::: Provided information :::
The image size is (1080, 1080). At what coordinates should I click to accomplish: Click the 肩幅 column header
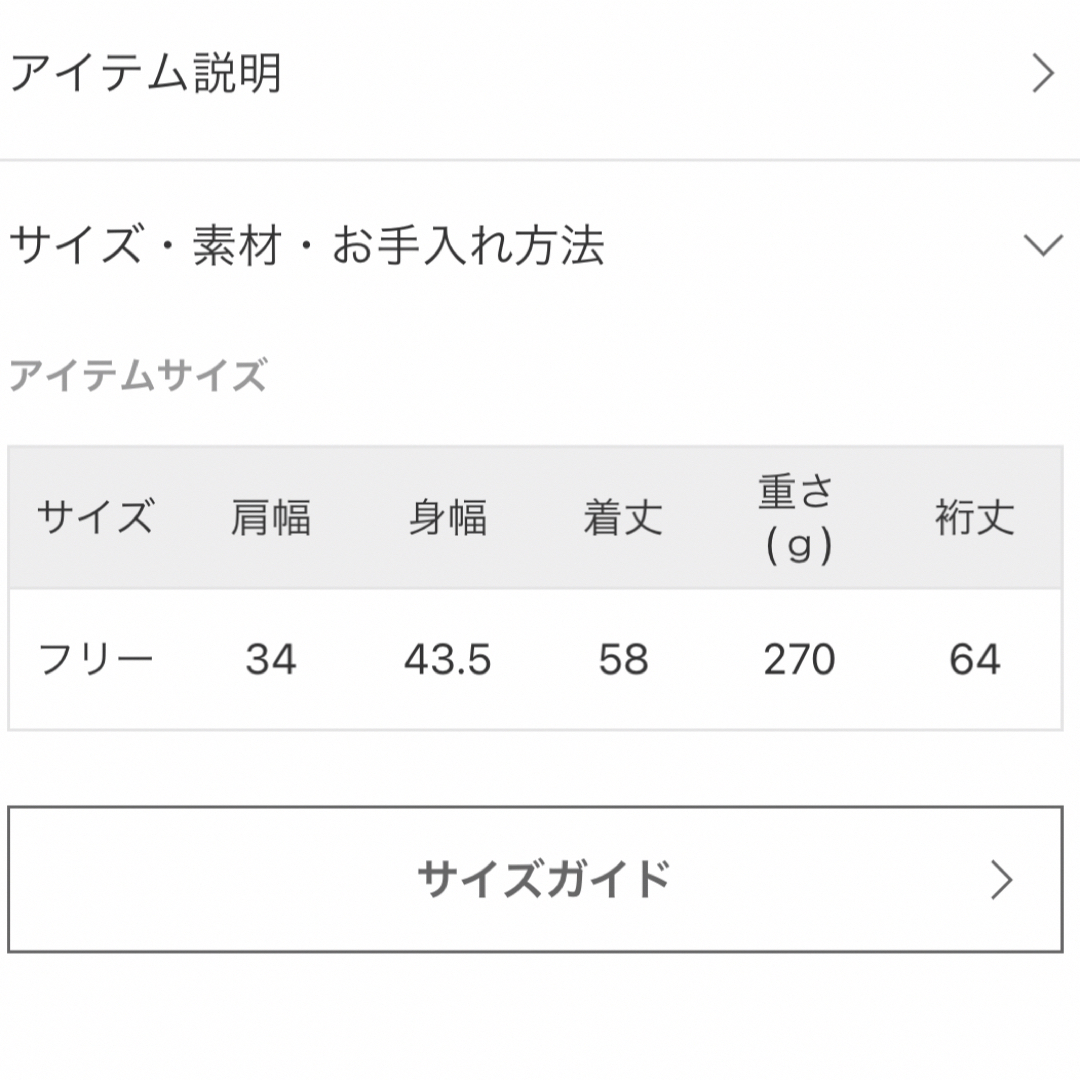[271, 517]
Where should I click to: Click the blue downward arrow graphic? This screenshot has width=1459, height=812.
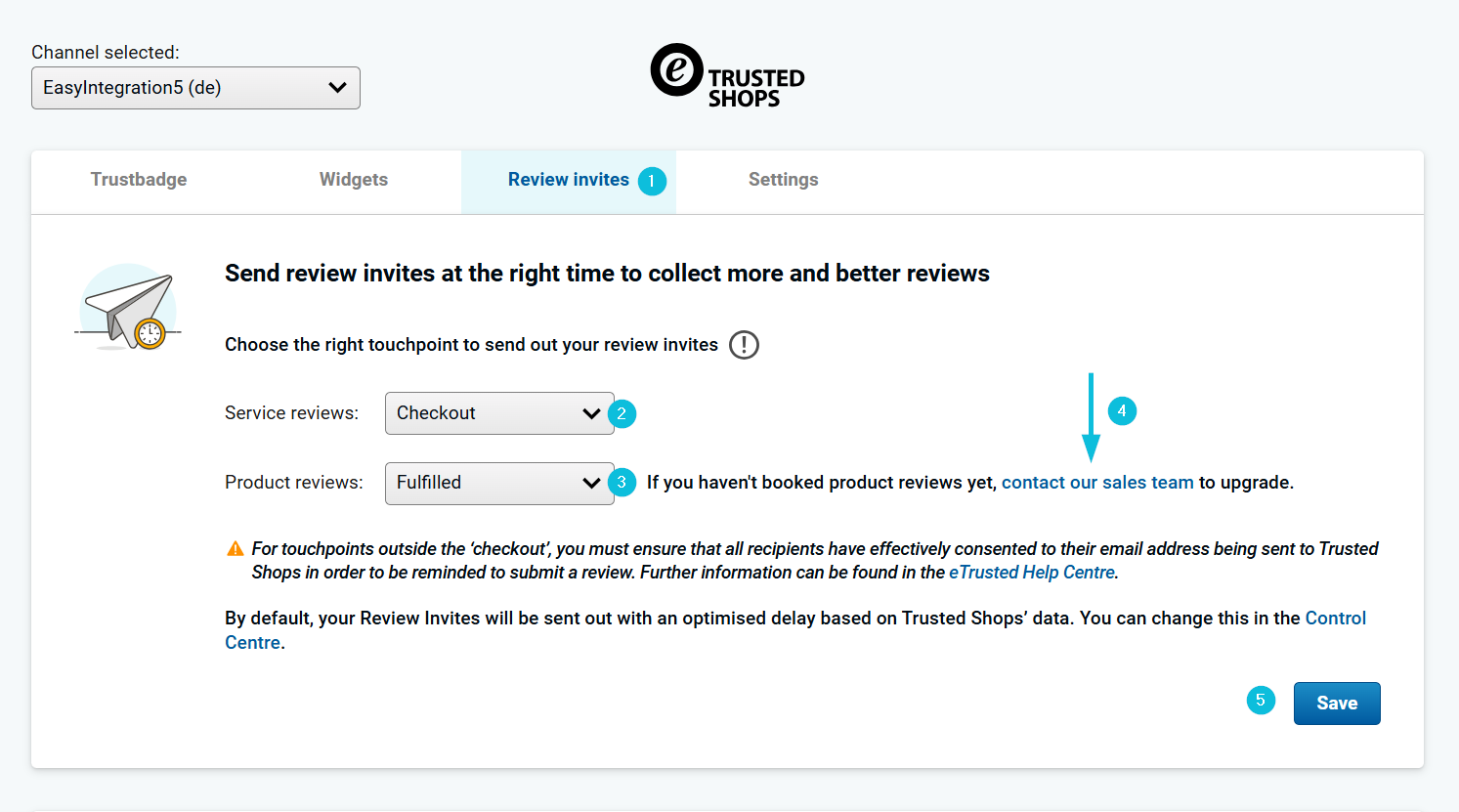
:::
::: Provided information :::
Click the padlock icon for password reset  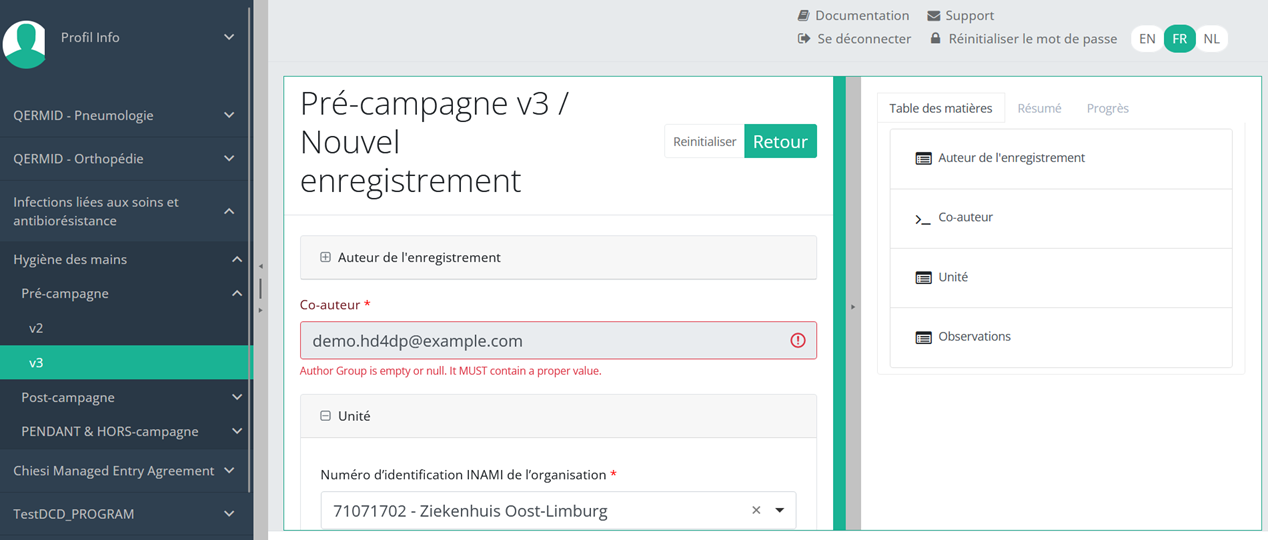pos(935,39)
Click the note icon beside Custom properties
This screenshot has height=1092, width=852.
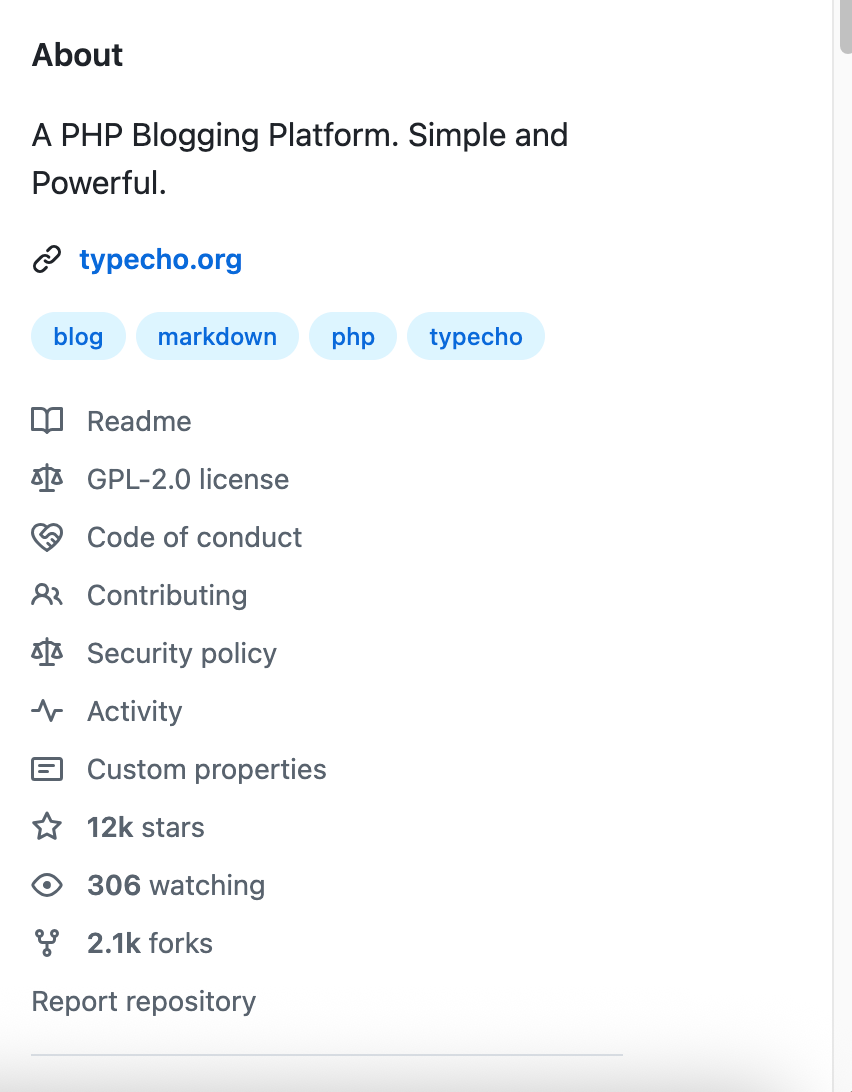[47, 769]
:::
::: Provided information :::
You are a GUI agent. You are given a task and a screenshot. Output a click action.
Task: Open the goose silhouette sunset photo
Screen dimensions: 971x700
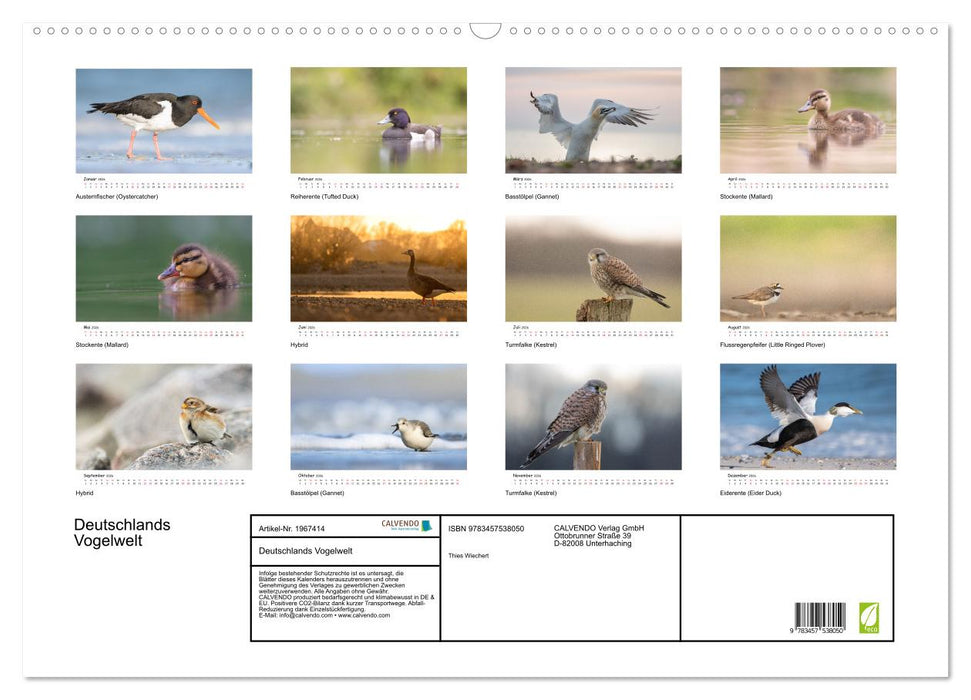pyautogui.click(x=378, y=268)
:::
In the entries above, find the line containing "The image size" and the line containing "Where should I", then copy both and every line between them exactly, without any picture.

| Result below |
The image size is (1080, 1080). At what coordinates should I click to accomplish: Click the 肩幅 column header
[271, 517]
Where should I click to: Click the blue downward arrow graphic? This screenshot has width=1459, height=812.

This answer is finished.